=== Begin Enclosure ===
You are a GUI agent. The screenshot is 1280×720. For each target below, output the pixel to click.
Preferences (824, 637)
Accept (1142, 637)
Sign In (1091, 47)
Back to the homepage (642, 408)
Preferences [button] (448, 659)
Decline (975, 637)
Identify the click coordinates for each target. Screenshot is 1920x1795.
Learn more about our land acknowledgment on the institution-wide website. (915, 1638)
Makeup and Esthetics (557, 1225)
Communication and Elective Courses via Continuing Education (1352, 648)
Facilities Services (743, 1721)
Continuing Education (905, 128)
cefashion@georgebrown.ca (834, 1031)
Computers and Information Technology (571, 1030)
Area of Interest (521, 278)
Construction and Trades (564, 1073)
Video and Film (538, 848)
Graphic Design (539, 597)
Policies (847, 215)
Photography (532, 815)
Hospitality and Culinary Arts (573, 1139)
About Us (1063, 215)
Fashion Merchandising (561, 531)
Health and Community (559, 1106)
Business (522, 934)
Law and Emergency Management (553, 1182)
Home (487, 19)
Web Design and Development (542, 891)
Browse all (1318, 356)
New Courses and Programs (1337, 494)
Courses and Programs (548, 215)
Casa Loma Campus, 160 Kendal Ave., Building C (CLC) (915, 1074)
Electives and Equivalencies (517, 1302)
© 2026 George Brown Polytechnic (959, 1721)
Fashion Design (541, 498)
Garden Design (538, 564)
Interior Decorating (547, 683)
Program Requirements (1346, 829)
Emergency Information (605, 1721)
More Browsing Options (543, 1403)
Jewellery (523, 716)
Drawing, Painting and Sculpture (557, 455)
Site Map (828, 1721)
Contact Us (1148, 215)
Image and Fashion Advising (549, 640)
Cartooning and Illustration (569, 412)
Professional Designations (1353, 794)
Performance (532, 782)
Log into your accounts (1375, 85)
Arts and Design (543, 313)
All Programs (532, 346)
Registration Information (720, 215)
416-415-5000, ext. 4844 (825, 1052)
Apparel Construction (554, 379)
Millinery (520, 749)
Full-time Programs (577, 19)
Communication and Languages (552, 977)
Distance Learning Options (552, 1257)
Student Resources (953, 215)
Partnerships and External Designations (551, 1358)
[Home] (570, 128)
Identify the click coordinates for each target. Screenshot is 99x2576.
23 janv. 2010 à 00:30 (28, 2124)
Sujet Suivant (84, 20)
=== End Enclosure ===
### WORK INSTRUCTION
Track down every line of the material containing the string "Designations", and copy it.

### ANSWER TO THIS TASK
Professional Designations (1353, 794)
Partnerships and External Designations (551, 1358)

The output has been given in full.